═════ Recorded information

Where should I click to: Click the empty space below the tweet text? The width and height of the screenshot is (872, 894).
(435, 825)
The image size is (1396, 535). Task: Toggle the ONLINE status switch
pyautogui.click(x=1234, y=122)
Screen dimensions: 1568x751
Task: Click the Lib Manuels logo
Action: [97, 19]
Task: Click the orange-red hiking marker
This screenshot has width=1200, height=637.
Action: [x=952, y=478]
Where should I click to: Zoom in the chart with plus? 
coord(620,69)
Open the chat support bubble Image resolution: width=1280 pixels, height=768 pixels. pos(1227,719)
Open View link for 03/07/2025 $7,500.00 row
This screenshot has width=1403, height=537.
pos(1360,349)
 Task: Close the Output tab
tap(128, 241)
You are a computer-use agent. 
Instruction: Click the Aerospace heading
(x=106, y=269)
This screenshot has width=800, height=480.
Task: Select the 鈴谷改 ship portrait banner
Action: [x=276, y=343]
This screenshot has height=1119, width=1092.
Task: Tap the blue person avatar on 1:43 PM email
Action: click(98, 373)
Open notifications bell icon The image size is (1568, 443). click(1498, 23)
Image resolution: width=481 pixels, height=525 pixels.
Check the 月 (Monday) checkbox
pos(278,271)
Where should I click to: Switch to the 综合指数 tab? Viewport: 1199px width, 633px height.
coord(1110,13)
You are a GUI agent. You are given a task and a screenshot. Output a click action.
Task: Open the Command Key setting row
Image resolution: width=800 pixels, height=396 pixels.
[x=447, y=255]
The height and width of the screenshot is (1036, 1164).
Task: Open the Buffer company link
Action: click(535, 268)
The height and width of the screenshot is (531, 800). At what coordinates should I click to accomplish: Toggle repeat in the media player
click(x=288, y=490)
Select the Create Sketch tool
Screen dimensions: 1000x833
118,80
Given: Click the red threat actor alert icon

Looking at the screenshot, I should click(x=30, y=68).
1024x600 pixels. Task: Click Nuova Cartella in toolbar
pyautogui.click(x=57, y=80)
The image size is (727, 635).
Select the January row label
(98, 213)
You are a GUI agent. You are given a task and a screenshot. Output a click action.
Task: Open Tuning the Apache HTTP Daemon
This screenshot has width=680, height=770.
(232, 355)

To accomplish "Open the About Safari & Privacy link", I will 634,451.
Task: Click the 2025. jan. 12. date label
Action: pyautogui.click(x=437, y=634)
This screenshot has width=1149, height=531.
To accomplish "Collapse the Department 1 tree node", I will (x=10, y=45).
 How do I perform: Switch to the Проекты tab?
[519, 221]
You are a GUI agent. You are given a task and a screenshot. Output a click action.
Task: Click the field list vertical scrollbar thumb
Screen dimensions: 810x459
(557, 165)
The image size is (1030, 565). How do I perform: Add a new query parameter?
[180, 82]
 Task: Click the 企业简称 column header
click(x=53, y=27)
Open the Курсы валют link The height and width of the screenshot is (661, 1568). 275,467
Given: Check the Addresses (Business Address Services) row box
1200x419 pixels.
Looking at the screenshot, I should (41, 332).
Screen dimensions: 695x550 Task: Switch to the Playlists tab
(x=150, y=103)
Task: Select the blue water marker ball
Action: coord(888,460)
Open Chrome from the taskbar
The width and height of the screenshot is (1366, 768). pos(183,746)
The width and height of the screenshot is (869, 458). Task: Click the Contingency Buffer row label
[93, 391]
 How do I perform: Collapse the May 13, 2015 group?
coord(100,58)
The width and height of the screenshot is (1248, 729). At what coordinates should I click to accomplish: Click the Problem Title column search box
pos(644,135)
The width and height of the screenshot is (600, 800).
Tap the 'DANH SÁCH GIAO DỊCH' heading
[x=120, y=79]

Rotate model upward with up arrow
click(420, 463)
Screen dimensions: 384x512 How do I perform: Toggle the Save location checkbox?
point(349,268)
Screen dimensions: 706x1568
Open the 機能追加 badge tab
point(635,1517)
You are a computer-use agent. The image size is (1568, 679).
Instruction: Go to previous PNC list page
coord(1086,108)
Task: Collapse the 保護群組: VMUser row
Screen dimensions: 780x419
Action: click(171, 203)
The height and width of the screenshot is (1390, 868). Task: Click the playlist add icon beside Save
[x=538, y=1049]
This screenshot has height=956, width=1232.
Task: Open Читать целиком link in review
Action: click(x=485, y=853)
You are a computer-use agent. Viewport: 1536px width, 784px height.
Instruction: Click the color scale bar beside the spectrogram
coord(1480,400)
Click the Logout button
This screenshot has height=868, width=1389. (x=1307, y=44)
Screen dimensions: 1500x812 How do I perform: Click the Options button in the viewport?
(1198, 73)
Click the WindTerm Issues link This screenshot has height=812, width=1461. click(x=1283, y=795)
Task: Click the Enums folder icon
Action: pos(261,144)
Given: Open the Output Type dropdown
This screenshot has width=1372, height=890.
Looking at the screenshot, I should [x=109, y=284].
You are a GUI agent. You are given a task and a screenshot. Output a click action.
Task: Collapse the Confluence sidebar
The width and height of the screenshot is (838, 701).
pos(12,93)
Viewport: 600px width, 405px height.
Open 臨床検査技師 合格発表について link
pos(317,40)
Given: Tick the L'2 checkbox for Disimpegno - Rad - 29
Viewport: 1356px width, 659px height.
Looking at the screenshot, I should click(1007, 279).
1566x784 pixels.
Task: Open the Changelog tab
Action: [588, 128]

══════════

*What is needed*.
In the listing above, find the line with "Instruction: Click the Aerospace heading" and the line with "Task: Open the Command Key setting row"; set down exactly those two lines and every line between them, nothing more.

*Exercise solution*.
Instruction: Click the Aerospace heading
(x=106, y=269)
This screenshot has width=800, height=480.
Task: Select the 鈴谷改 ship portrait banner
Action: [x=276, y=343]
This screenshot has height=1119, width=1092.
Task: Tap the blue person avatar on 1:43 PM email
Action: click(98, 373)
Open notifications bell icon The image size is (1568, 443). click(1498, 23)
Image resolution: width=481 pixels, height=525 pixels.
Check the 月 (Monday) checkbox
pos(278,271)
Where should I click to: Switch to the 综合指数 tab? Viewport: 1199px width, 633px height.
coord(1110,13)
You are a GUI agent. You are given a task and a screenshot. Output a click action.
Task: Open the Command Key setting row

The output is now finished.